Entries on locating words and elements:

○ ○ ○

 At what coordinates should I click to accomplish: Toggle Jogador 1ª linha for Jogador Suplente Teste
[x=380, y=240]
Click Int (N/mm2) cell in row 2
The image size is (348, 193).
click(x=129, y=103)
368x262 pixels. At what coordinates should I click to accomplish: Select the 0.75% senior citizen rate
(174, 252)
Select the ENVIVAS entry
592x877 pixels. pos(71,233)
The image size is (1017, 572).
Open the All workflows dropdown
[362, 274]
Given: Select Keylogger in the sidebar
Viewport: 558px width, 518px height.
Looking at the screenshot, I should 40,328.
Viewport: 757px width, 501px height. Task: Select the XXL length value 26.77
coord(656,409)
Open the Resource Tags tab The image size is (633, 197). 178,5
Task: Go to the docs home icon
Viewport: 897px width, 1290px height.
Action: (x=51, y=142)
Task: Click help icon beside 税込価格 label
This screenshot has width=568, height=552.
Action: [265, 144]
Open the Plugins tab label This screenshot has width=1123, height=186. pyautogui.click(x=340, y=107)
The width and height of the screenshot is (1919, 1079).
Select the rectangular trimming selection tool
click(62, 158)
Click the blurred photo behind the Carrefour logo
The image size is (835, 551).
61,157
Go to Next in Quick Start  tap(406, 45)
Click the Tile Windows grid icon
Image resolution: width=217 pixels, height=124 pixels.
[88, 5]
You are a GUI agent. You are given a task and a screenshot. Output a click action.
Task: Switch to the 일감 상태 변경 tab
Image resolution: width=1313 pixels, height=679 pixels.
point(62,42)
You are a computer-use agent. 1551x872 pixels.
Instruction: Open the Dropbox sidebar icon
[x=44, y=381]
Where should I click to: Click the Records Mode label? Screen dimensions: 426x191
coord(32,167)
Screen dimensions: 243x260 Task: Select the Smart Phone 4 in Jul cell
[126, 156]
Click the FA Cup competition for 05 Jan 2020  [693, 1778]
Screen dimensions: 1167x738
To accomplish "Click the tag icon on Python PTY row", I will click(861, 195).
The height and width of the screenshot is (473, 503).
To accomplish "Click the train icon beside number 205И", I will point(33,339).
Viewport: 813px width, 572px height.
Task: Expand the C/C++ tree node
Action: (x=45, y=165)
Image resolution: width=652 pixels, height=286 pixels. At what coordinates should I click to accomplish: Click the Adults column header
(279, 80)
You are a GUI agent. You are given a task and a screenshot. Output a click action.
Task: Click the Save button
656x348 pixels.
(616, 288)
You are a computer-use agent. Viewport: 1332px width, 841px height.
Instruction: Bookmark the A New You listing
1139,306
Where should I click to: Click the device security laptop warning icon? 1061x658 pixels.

○ ○ ○

Brief: Rewrite all of the material above, swapping "Screen dimensions" for "Screen size" and leaving everything else as it stands.

Solution to this task:
 At what coordinates should I click to accomplish: Toggle Jogador 1ª linha for Jogador Suplente Teste
[x=380, y=240]
Click Int (N/mm2) cell in row 2
The image size is (348, 193).
click(x=129, y=103)
368x262 pixels. At what coordinates should I click to accomplish: Select the 0.75% senior citizen rate
(174, 252)
Select the ENVIVAS entry
592x877 pixels. pos(71,233)
The image size is (1017, 572).
Open the All workflows dropdown
[362, 274]
Given: Select Keylogger in the sidebar
Viewport: 558px width, 518px height.
Looking at the screenshot, I should 40,328.
Viewport: 757px width, 501px height. Task: Select the XXL length value 26.77
coord(656,409)
Open the Resource Tags tab The image size is (633, 197). 178,5
Task: Go to the docs home icon
Viewport: 897px width, 1290px height.
Action: (x=51, y=142)
Task: Click help icon beside 税込価格 label
This screenshot has width=568, height=552.
Action: [265, 144]
Open the Plugins tab label This screenshot has width=1123, height=186. pyautogui.click(x=340, y=107)
The width and height of the screenshot is (1919, 1079).
Select the rectangular trimming selection tool
click(62, 158)
Click the blurred photo behind the Carrefour logo
The image size is (835, 551).
61,157
Go to Next in Quick Start  tap(406, 45)
Click the Tile Windows grid icon
Image resolution: width=217 pixels, height=124 pixels.
[88, 5]
You are a GUI agent. You are given a task and a screenshot. Output a click action.
Task: Switch to the 일감 상태 변경 tab
Image resolution: width=1313 pixels, height=679 pixels.
point(62,42)
You are a computer-use agent. 1551x872 pixels.
Instruction: Open the Dropbox sidebar icon
[x=44, y=381]
Where should I click to: Click the Records Mode label? Screen size: 426x191
coord(32,167)
Screen size: 243x260 Task: Select the Smart Phone 4 in Jul cell
[126, 156]
Click the FA Cup competition for 05 Jan 2020  [693, 1778]
Screen size: 1167x738
To accomplish "Click the tag icon on Python PTY row", I will click(861, 195).
The height and width of the screenshot is (473, 503).
To accomplish "Click the train icon beside number 205И", I will point(33,339).
Viewport: 813px width, 572px height.
Task: Expand the C/C++ tree node
Action: (x=45, y=165)
Image resolution: width=652 pixels, height=286 pixels. At what coordinates should I click to accomplish: Click the Adults column header
(279, 80)
You are a GUI agent. You are given a task and a screenshot. Output a click action.
Task: Click the Save button
656x348 pixels.
(616, 288)
You are a computer-use agent. Viewport: 1332px width, 841px height.
Instruction: Bookmark the A New You listing
1139,306
Where should I click to: Click the device security laptop warning icon? 1061x658 pixels.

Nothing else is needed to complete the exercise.